### SOURCE MATERIAL

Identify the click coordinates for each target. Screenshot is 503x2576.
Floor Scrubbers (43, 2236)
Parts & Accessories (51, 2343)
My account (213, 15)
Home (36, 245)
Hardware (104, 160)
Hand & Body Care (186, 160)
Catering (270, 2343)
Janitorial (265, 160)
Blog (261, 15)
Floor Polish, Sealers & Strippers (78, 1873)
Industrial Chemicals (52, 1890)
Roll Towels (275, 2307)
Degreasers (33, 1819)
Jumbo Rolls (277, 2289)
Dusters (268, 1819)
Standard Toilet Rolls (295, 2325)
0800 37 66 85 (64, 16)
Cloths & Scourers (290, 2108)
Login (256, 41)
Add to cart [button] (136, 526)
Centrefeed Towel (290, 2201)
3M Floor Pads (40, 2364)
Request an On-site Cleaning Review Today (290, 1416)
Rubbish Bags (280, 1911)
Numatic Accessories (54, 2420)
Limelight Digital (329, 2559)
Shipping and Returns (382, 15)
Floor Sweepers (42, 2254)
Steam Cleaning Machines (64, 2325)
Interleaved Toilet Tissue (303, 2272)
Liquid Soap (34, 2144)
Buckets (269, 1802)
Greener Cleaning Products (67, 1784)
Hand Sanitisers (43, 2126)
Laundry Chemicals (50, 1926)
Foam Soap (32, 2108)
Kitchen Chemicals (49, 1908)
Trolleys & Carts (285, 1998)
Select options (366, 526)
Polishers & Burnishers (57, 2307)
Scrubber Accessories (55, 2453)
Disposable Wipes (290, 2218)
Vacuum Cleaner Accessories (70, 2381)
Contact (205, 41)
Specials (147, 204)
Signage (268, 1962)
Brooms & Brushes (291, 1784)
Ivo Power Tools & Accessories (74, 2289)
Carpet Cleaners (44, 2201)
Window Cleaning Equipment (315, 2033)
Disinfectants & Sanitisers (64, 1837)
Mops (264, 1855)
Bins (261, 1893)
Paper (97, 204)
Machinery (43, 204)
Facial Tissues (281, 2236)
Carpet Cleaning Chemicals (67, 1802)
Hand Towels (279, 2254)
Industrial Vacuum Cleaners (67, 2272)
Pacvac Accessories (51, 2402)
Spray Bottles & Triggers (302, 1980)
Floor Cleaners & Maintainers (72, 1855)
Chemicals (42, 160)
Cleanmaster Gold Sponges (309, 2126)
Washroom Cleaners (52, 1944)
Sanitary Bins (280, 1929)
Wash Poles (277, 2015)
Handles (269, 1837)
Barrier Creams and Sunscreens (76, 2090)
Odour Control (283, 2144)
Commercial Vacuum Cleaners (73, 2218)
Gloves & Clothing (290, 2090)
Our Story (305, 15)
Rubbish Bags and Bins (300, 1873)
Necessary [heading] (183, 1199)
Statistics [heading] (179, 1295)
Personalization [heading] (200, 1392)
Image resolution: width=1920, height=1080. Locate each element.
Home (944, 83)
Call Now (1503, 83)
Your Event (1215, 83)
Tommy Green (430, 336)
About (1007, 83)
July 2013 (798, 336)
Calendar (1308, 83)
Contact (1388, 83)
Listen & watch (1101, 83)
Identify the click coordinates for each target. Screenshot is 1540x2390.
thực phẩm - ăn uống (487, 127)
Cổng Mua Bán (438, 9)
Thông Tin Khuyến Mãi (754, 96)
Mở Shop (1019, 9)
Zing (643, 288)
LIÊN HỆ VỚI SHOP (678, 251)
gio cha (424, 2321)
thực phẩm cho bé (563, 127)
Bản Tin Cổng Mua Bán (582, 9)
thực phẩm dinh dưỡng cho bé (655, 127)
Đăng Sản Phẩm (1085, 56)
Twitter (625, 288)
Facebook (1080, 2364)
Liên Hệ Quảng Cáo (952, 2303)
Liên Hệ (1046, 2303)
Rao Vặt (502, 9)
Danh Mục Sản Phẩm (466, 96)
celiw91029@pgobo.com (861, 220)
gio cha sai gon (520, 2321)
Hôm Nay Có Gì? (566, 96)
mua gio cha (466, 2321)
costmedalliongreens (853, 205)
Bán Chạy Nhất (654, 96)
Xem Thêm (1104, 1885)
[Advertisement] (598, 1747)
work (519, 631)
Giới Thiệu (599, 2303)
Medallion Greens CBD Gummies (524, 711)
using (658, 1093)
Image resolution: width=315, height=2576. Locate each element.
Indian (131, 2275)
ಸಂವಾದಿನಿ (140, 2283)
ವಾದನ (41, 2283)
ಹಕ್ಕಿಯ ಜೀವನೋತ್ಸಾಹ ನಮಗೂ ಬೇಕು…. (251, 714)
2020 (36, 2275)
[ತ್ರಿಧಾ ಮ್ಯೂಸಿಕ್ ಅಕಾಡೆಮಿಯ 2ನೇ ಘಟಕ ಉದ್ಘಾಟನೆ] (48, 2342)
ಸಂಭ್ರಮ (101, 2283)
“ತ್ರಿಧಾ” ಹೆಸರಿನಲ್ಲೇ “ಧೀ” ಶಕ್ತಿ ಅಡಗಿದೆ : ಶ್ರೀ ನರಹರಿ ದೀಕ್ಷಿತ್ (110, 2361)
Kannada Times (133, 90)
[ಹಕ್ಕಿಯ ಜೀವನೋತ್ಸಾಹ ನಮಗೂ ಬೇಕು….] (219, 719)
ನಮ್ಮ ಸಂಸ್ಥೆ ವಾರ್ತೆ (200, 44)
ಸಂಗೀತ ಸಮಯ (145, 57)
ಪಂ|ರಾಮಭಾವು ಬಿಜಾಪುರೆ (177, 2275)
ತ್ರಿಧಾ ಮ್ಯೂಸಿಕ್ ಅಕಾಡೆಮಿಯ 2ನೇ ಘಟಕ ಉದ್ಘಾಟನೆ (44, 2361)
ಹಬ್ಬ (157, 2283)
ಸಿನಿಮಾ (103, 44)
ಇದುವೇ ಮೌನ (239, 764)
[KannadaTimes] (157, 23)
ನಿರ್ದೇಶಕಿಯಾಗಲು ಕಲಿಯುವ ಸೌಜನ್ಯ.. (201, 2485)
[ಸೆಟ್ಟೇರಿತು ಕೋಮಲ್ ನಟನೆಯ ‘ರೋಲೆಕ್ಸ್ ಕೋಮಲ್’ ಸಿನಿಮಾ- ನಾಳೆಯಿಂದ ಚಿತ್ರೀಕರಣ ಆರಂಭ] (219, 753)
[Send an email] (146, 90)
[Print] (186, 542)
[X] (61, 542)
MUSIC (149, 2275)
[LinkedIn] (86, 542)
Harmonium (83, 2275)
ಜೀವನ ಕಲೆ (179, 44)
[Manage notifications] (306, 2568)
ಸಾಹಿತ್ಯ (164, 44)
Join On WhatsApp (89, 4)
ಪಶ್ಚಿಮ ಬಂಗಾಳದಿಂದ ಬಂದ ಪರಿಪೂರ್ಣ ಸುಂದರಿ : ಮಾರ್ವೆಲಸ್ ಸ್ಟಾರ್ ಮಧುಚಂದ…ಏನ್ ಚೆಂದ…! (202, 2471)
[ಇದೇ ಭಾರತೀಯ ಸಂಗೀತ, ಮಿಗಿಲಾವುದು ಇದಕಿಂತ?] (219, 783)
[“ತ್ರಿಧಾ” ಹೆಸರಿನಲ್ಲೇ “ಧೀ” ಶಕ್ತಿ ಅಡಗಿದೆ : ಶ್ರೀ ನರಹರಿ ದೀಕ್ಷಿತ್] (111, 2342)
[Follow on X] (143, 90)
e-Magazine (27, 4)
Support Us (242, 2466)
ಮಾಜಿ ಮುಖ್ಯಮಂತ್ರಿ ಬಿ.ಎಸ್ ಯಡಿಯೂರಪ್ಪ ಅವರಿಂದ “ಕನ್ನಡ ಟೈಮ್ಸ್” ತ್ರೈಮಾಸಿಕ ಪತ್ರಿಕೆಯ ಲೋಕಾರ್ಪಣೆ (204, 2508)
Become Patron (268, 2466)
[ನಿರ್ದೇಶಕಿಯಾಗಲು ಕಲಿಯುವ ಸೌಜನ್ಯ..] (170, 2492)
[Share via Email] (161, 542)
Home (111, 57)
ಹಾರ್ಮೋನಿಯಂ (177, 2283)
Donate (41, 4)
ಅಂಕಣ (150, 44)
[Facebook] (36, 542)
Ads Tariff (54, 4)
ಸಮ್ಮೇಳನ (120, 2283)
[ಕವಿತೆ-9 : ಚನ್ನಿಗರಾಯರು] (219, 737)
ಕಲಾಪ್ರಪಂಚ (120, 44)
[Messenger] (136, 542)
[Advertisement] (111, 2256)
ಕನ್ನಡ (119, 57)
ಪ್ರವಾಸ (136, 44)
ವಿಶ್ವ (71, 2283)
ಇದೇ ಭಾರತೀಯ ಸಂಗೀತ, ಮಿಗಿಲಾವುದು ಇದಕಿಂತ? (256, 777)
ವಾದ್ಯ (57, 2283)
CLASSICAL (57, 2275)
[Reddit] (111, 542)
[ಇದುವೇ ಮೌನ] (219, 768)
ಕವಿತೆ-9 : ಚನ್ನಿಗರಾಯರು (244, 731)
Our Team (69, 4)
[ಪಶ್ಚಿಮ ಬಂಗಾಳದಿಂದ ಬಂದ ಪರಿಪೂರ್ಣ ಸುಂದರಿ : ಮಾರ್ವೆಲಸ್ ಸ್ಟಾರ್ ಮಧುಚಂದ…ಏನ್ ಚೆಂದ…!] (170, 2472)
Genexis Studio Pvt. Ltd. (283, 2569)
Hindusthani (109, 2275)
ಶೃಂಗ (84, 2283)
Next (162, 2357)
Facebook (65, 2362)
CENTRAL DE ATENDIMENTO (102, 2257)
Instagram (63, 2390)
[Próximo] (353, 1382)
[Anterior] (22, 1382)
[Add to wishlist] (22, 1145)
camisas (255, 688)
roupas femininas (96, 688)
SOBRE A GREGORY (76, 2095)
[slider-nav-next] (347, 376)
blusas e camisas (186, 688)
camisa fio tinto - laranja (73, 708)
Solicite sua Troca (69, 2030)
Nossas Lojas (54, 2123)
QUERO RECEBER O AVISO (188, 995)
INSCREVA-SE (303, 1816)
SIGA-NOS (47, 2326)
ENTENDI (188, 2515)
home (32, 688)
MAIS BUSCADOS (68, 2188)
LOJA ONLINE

######

WHAT NEEDS TO BE DONE: Every line above from the line with "Machinery (43, 204)" to the line with "Chemicals (42, 160)", inclusive, must be returned exactly; no other line belongs in the reply.

WRITTEN RESPONSE:
Machinery (43, 204)
Facial Tissues (281, 2236)
Carpet Cleaning Chemicals (67, 1802)
Hand Towels (279, 2254)
Industrial Vacuum Cleaners (67, 2272)
Pacvac Accessories (51, 2402)
Spray Bottles & Triggers (302, 1980)
Floor Cleaners & Maintainers (72, 1855)
Chemicals (42, 160)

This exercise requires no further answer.